Marco De Carlo, Marco Angelillis

Abstract

Primary percutaneous coronary intervention (pPCI) is the treatment of choice for ST-elevation myocardial infarction (STEMI), but in a relevant proportion of cases it fails to achieve restoration of perfusion at the level of microcirculation, due to the “no reflow” phenomenon (1). Distal thrombotic embolization has a role among the mechanisms of no reflow, and intracoronary aspiration thrombectomy (AT) was conceived several years ago as an adjunct to pPCI to address this problem (2). Over the last 15 years, AT has been thoroughly investigated in clinical trials, but its clinical value is still debated. In fact, initial studies reported that routine use of AT impacted favourably on surrogate end points such as myocardial blush grade or ST-segment elevation resolution (STR) after pPCI; in addition, the randomized TAPAS trial (Thrombus Aspiration during Percutaneous coronary intervention in Acute myocardial infarction Study), although not powered for clinical endpoints, reported a benefit on 1-year mortality (3,4). Therefore, the 2012 guidelines on STEMI of the European Society of Cardiology (ESC) stated that “routine AT should be considered” (class IIa recommendation) (5).
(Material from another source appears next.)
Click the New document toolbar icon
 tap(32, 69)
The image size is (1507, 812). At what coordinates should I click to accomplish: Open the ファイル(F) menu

However, the larger TASTE trial (Thrombus Aspiration in STEMI in Scandinavia) failed to prove a significant advantage of routine AT in terms of early and medium-term mortality (6,7), leading to a downgrade of AT to class IIb in 2014 ESC guidelines on myocardial revascularization (8). Most recently, the TOTAL trial (Trial of Routine Aspiration Thrombectomy with PCI versus PCI Alone in Patients with STEMI), enrolling 10,732 patients, confirmed the lack of mortality benefit with routine AT (9).